I'd like to see a formal container security grade that works like:
1) Curate a list of all known (container) exploits
2) Run each exploit in environments of increasing security like permissions-based, jail, Docker and emulator
3) The percentage of prevented exploits would be the score from 0-100%
Under this scheme, I'd expect naive attempts at containerization with permissions and jails to score around 0%, while Docker might be above 50% and Microsandbox could potentially reach 100%.This might satisfy some of our intuition around questions like "why not just use a jail?". Also the containers could run on a site on the open web as honeypots with cash or crypto prizes for pwning them to "prove" which containers achieve 100%.
We might also need to redefine what "secure" means, since exploits like Rowhammer and Spectre may make nearly all conventional and cloud computing insecure. Or maybe it's a moving target, like how 64 bit encryption might have once been considered secure but now we need 128 bit or higher.
Edit: the motivation behind this would be to find a container that's 100% secure without emulation, for performance and cost-savings benefits, as well as gaining insights into how to secure operating systems by containerizing their various services.
The only way to make Linux containers a meaningful sandbox is to drastically restrict the syscall API surface available to the sandboxee, which quickly reduces its value. It's no longer a "generic platform that you can throw any workload onto" but instead a bespoke thing that needs to be tuned and reconfigured for every usecase.
This is why you need virtualization. Until we have a properly hardened and memory safe OS, it's the only way. And if we do build such an OS it's unclear to me whether it will be faster than running MicroVMs on a Linux host.
The only meaningful difference is that Linux containers target partitioning Linux kernel services which is a shared-by-default/default-allow environment that was never designed for and has never achieved meaningful security. The number of vulnerabilities resulting from, "whoopsie, we forgot to partition shared service 123" would be hilarious if it were not a complete lapse of security engineering in a product people are convinced is adequate for security-critical applications.
Present a vulnerability assessment demonstrating a team of 10 with 3 years time (~10-30 M$, comparable to many commercially-motivated single-victim attacks these days) can find no vulnerabilities in your deployment or a formal proof of security and correctness otherwise we should stick with the default assumption that software if easily hacked instead of the extraordinary claim that demands extraordinary evidence.
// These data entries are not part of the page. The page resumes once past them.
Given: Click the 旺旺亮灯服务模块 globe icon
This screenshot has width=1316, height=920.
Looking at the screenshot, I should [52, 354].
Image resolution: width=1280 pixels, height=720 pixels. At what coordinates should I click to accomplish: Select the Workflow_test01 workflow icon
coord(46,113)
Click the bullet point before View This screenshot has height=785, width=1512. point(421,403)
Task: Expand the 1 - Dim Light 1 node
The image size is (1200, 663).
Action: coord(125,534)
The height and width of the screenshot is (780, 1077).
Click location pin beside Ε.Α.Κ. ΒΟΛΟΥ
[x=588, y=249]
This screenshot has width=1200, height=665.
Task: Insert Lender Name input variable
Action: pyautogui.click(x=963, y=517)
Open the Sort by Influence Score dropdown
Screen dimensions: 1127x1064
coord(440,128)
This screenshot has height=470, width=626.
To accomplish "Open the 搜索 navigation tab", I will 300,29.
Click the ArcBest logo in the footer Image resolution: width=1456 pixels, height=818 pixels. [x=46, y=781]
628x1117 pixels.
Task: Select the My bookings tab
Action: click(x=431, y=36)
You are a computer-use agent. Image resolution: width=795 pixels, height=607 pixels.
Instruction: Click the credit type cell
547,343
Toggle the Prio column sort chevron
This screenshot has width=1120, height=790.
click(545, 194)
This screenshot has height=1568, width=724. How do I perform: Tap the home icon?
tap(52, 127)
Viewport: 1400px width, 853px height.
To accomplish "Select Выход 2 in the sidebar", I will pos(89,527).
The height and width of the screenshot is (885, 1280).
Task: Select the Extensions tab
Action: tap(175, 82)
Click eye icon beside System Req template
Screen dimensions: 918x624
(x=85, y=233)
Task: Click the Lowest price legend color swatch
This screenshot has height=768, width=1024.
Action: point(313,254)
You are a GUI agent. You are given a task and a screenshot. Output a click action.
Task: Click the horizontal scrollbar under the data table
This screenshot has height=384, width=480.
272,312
There are VMMs (e.g. pKVM in upstream Linux) with small SLoC that are isolated by silicon support for nested virtualization. This can be found on recent Google Pixel phones/tablets with strong isolation of untrusted Debian Arm Linux "Terminal" VM.
A similar architecture was shipped a decade ago by Bromium and now on millions of HP business laptops, including hypervisor isolation of firmware, "Hypervisor Security : Lessons Learned — Ian Pratt, Bromium — Platform Security Summit 2018", https://www.youtube.com/watch?v=bNVe2y34dnM
Christian Slater, HP cybersecurity ("Wolf") edutainment on nested virt hypervisor in printers, https://www.youtube.com/watch?v=DjMSq3n3Gqs
Is there any guarantee that this "silicon support" is any safer than the software? Once we break the software abstraction down far enough it's all just configuring hardware. Conversely, once you start baking significant complexity into hardware (such as strong security boundaries) it would seem like hardware would be subject to exactly the same bugs as software would, except it will be hard to update of course.
Safety and security claims are only meaningful in the context of threat models. As described in the Xen/uXen/AX video, pKVM and AWS Nitro security talks, one goal is to reduce the size, function and complexity of open-source code running at the highest processor privilege levels [1], minimizing dependency on closed firmware/SMM/TrustZone. Nitro moved some functions (e.g. I/O virtualization) to separate processors, e.g. SmartNIC/DPU. Apple used an Arm T2 secure enclave processor for encryption and some I/O paths, when their main processor was still x86. OCP Caliptra RoT requires OSS firmware signed by both the OEM and hyperscaler customer. It's a never-ending process of reducing attack surface, prioritized by business context.
> hardware would be subject to exactly the same bugs as software would, except it will be hard to update of course
Some "hardware" functions can be updated via microcode, which has been used to mitigate speculative execution vulnerabilities, at the cost of performance.